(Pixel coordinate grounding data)
+++

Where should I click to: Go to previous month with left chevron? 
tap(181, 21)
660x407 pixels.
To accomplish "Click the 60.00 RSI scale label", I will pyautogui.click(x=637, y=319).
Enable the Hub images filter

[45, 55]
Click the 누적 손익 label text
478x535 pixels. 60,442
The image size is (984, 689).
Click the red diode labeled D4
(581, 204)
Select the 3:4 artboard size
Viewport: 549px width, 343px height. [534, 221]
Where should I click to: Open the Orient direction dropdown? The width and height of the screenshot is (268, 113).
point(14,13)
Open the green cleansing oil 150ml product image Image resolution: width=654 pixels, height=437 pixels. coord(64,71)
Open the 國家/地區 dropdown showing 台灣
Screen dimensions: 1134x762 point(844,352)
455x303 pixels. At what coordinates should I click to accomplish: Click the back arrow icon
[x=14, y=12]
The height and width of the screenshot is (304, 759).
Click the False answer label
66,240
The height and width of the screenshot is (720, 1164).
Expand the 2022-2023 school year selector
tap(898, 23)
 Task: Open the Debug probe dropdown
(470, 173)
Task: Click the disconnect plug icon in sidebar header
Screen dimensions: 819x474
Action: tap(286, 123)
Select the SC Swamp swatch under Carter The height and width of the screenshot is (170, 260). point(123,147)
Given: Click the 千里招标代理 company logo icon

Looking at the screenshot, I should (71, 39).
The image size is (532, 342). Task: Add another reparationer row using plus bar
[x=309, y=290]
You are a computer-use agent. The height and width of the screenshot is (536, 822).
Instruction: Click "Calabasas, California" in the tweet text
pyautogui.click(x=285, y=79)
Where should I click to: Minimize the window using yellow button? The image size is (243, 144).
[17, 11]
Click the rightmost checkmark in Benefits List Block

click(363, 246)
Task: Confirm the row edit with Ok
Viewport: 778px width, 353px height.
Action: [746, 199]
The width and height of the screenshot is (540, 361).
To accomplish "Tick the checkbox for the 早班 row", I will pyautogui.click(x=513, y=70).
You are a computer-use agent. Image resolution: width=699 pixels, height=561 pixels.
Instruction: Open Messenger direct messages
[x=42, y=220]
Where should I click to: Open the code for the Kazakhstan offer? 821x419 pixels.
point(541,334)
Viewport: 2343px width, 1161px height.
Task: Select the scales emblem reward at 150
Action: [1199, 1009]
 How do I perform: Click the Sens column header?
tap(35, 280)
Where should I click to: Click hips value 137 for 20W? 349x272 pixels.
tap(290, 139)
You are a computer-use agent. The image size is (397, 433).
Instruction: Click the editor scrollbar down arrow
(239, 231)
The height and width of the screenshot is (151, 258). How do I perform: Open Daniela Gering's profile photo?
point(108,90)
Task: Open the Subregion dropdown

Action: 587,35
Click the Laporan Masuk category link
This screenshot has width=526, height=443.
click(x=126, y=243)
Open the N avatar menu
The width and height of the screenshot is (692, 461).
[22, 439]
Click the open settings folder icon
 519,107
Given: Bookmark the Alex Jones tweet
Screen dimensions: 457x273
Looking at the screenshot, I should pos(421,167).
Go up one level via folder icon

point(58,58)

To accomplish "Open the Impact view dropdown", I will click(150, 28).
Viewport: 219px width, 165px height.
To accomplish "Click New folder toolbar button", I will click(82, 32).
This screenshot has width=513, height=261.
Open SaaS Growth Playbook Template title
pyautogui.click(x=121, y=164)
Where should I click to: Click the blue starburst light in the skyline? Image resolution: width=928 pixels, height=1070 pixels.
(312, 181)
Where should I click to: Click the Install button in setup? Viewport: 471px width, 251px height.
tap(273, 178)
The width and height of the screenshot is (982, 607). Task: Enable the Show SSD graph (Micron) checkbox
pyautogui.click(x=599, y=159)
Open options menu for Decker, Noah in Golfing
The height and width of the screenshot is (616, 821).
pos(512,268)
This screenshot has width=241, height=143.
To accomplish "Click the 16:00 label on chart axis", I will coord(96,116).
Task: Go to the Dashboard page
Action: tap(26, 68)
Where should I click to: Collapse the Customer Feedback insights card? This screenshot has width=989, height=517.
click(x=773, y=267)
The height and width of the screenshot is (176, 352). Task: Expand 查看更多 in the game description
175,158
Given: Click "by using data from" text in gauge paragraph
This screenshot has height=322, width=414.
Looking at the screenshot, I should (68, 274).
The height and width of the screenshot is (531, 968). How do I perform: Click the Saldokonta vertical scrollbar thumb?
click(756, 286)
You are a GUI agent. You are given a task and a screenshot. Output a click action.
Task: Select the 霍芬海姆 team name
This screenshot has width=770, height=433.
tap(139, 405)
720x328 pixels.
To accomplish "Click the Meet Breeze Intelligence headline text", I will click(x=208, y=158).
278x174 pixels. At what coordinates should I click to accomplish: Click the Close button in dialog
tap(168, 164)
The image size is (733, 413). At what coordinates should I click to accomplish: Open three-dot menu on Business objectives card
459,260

+++

Restate the data exactly, keeping every line intact.

** RESPONSE TO THIS EXERCISE **
Where should I click to: Go to previous month with left chevron? 
tap(181, 21)
660x407 pixels.
To accomplish "Click the 60.00 RSI scale label", I will pyautogui.click(x=637, y=319).
Enable the Hub images filter

[45, 55]
Click the 누적 손익 label text
478x535 pixels. 60,442
The image size is (984, 689).
Click the red diode labeled D4
(581, 204)
Select the 3:4 artboard size
Viewport: 549px width, 343px height. [534, 221]
Where should I click to: Open the Orient direction dropdown? The width and height of the screenshot is (268, 113).
point(14,13)
Open the green cleansing oil 150ml product image Image resolution: width=654 pixels, height=437 pixels. coord(64,71)
Open the 國家/地區 dropdown showing 台灣
Screen dimensions: 1134x762 point(844,352)
455x303 pixels. At what coordinates should I click to accomplish: Click the back arrow icon
[x=14, y=12]
The height and width of the screenshot is (304, 759).
Click the False answer label
66,240
The height and width of the screenshot is (720, 1164).
Expand the 2022-2023 school year selector
tap(898, 23)
 Task: Open the Debug probe dropdown
(470, 173)
Task: Click the disconnect plug icon in sidebar header
Screen dimensions: 819x474
Action: tap(286, 123)
Select the SC Swamp swatch under Carter The height and width of the screenshot is (170, 260). point(123,147)
Given: Click the 千里招标代理 company logo icon

Looking at the screenshot, I should (71, 39).
The image size is (532, 342). Task: Add another reparationer row using plus bar
[x=309, y=290]
You are a computer-use agent. The height and width of the screenshot is (536, 822).
Instruction: Click "Calabasas, California" in the tweet text
pyautogui.click(x=285, y=79)
Where should I click to: Minimize the window using yellow button? The image size is (243, 144).
[17, 11]
Click the rightmost checkmark in Benefits List Block

click(363, 246)
Task: Confirm the row edit with Ok
Viewport: 778px width, 353px height.
Action: [746, 199]
The width and height of the screenshot is (540, 361).
To accomplish "Tick the checkbox for the 早班 row", I will pyautogui.click(x=513, y=70).
You are a computer-use agent. Image resolution: width=699 pixels, height=561 pixels.
Instruction: Open Messenger direct messages
[x=42, y=220]
Where should I click to: Open the code for the Kazakhstan offer? 821x419 pixels.
point(541,334)
Viewport: 2343px width, 1161px height.
Task: Select the scales emblem reward at 150
Action: [1199, 1009]
 How do I perform: Click the Sens column header?
tap(35, 280)
Where should I click to: Click hips value 137 for 20W? 349x272 pixels.
tap(290, 139)
You are a computer-use agent. The image size is (397, 433).
Instruction: Click the editor scrollbar down arrow
(239, 231)
The height and width of the screenshot is (151, 258). How do I perform: Open Daniela Gering's profile photo?
point(108,90)
Task: Open the Subregion dropdown

Action: 587,35
Click the Laporan Masuk category link
This screenshot has width=526, height=443.
click(x=126, y=243)
Open the N avatar menu
The width and height of the screenshot is (692, 461).
[22, 439]
Click the open settings folder icon
 519,107
Given: Bookmark the Alex Jones tweet
Screen dimensions: 457x273
Looking at the screenshot, I should pos(421,167).
Go up one level via folder icon

point(58,58)

To accomplish "Open the Impact view dropdown", I will click(150, 28).
Viewport: 219px width, 165px height.
To accomplish "Click New folder toolbar button", I will click(82, 32).
This screenshot has width=513, height=261.
Open SaaS Growth Playbook Template title
pyautogui.click(x=121, y=164)
Where should I click to: Click the blue starburst light in the skyline? Image resolution: width=928 pixels, height=1070 pixels.
(312, 181)
Where should I click to: Click the Install button in setup? Viewport: 471px width, 251px height.
tap(273, 178)
The width and height of the screenshot is (982, 607). Task: Enable the Show SSD graph (Micron) checkbox
pyautogui.click(x=599, y=159)
Open options menu for Decker, Noah in Golfing
The height and width of the screenshot is (616, 821).
pos(512,268)
This screenshot has width=241, height=143.
To accomplish "Click the 16:00 label on chart axis", I will coord(96,116).
Task: Go to the Dashboard page
Action: tap(26, 68)
Where should I click to: Collapse the Customer Feedback insights card? This screenshot has width=989, height=517.
click(x=773, y=267)
The height and width of the screenshot is (176, 352). Task: Expand 查看更多 in the game description
175,158
Given: Click "by using data from" text in gauge paragraph
This screenshot has height=322, width=414.
Looking at the screenshot, I should (68, 274).
The height and width of the screenshot is (531, 968). How do I perform: Click the Saldokonta vertical scrollbar thumb?
click(756, 286)
You are a GUI agent. You are given a task and a screenshot. Output a click action.
Task: Select the 霍芬海姆 team name
This screenshot has width=770, height=433.
tap(139, 405)
720x328 pixels.
To accomplish "Click the Meet Breeze Intelligence headline text", I will click(x=208, y=158).
278x174 pixels. At what coordinates should I click to accomplish: Click the Close button in dialog
tap(168, 164)
The image size is (733, 413). At what coordinates should I click to accomplish: Open three-dot menu on Business objectives card
459,260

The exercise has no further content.